:: TASK INPUTS

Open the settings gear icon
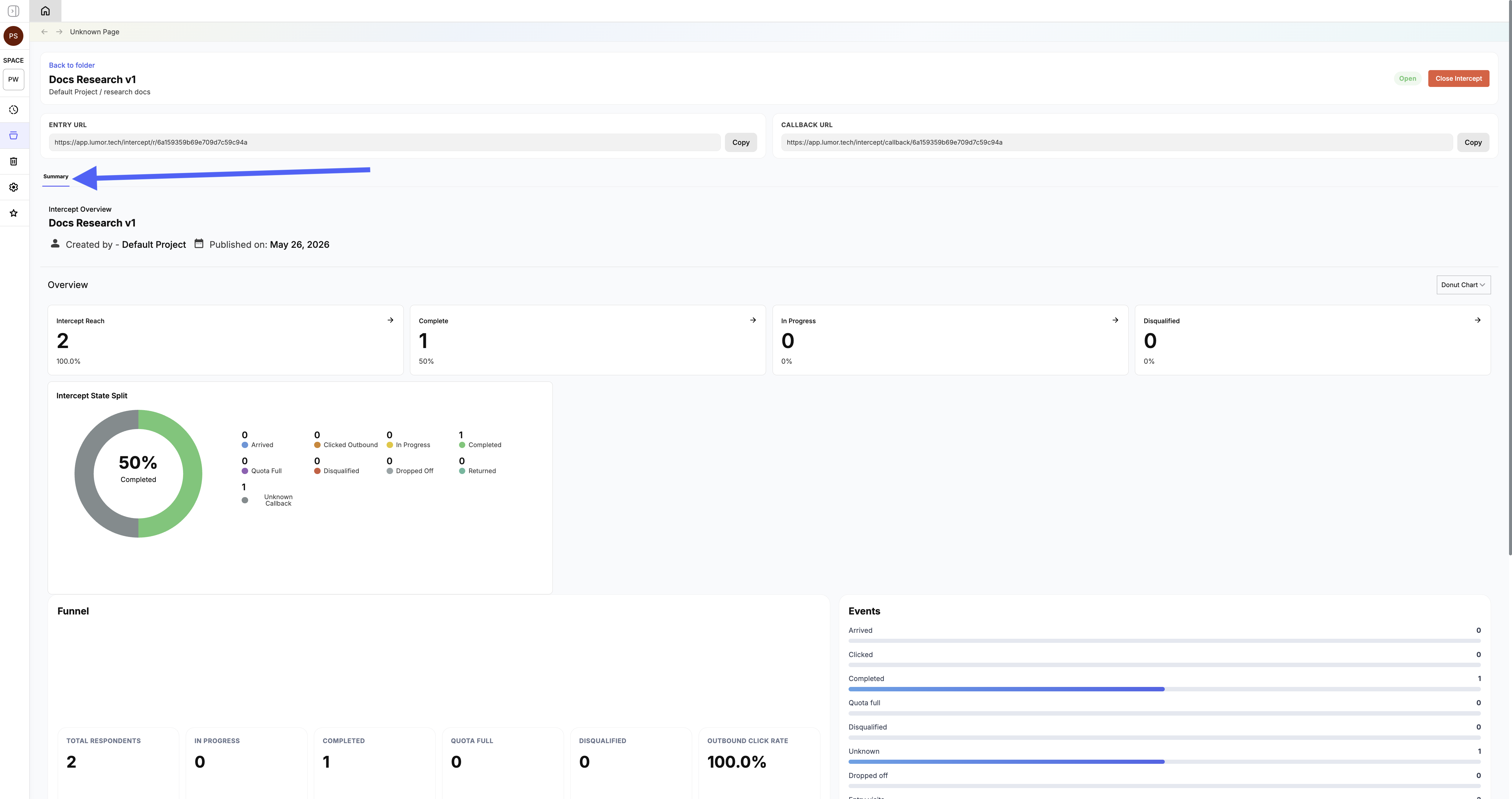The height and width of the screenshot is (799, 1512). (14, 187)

::::
:: TASK INPUTS

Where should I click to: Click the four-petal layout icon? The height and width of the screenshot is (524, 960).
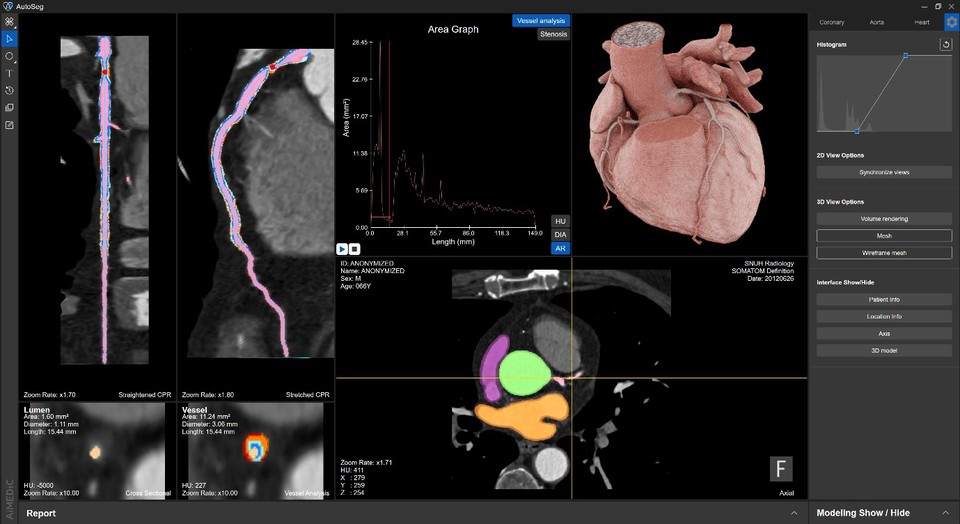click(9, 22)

::::
:: TASK INPUTS

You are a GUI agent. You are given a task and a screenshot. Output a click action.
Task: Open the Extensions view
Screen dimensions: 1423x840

::::

■ EXERCISE
Beginning at the line with "You are a GUI" and stopping after the line with "Screen dimensions: 1423x840", please write out every line of the data above exactly and nothing else.

■ ANSWER TO THIS PROBLEM
You are a GUI agent. You are given a task and a screenshot. Output a click action.
Task: Open the Extensions view
Screen dimensions: 1423x840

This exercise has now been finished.